Here are some advantages of having many classes...
  1. Isolation of Bugs: In a system with many small classes, you have many relatively independent sub-systems all working together. If there is a problem, or a bug, chances are the bug will be isolated to one class, and only that class will have to change.
  2. Flexible to Change: I can remember times when I've had to make changes to an already built system and I spend a good part of the time figuring out how the current system works because the current system is comprised of very few classes. If the system were comprised of many small classes, then I would only have to understand many simple, small pieces of code. I may even find that the piece of functionality where the change applies is wrapped in one class already, and that class may even be named appropriately.
  3. Ease of Comprehension: Having many classes means you need less documentation. If you have one method which is rather large and you break it down into maybe two/three methods, and you name the methods appropriately then the method names describe what they do and the play the role that code comments would play in the larger method. The same is true when you break a system down into many classes.
  4. Potential for Good Design. I have found that when a system consists of many classes, chances are, the design is good. The number of classes would however, have to be relevant to the complexity involved, and this relationship is often an exponential one. As the complexity increases, so the number of classes increases even more. It is only by experience that one gets a feel for how many classes are appropriate to perform a particular job, but by and large, if the complexity is high and the number of classes is low, then the design is poor. If the number of classes is high this does not necessarily mean the design is good, but it is one of the indications.
I've heard rumours that in the past people were reluctant to have many classes with many methods because of the overheads of method calls and class intanstiation. The rationale for this consideration has been removed by efficiencies in modern compilers, virtual machines and the speed of hardware. Yes, you do incur an overhead when calling a method and instantiating a class, but, in general practice, I have found this to be negligible. Time and time again, design well, and then optimise rings true.

Real World Example
Why does this work? Well, it won't work if you just divide your large class into smaller classes in a naive way. If you were to divide a class into smaller pieces but still achieve the same degree of coupling between the classes as was previously the case, then you haven't achieved much. It is far more valuable if when dividing the class into smaller ones, the coupling level between the created classes is fairly low. In other words, the various classes do have a semblance of meaning outside of their context.

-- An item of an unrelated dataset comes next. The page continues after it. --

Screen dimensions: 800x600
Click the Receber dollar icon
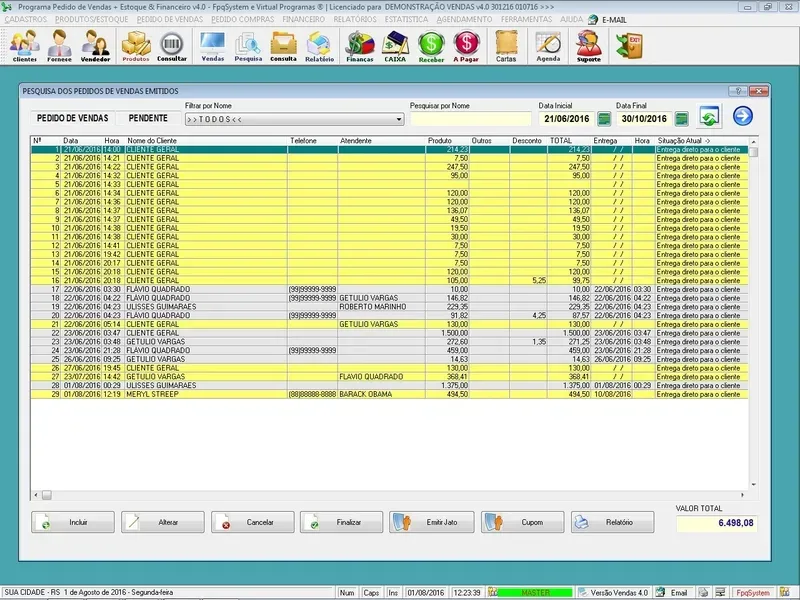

Take for example the problem that says
  1. Read in a file
  2. Count the number of words in the file
A naive approach would put all the functionality into one class which will read the file in and then count the words by counting the number of spaces. This would require one class.

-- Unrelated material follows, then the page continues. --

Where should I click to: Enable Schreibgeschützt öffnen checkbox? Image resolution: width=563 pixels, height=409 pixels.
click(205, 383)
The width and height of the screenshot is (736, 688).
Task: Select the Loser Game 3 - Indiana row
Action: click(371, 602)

A far more funky approach would be to separate the reading of the file from the counting, and if this is done with a low degree of coupling (via an interface) then changing the source location from a file to a string would be a simple process. If the counting is also done in its own class, then you could also change that algorithm to count say the letter 'a' without affecting the way it sources the file.

The classes that would be requried would be
  • Interface to communicate with the data source
  • Interface/abstract class to communiate with the counter
  • Concrete implementation of the file sourcer to retrieve it from a file
  • Concrete implementation of the counter to count spaces/white space
  • Controller to hook the two up
We've gone from 1 class to 5 classes in a very short space of time.

So when you code, do not be afraid to make many classes.

And when you're stuck, just add another class.

1 comment:

Trumpi said...

This is very true. In fact, there is a design principle surrounding what you have jsut said. The name of the principle is the Single Responsibility Principle (SRP). The SRP states that any class should have only one reson to change, and not more than one. Now being a principle, there are cases where it would be better to ignore it. However, since I have coded using the SRP, I've found that I was getting the results mentioned in this post.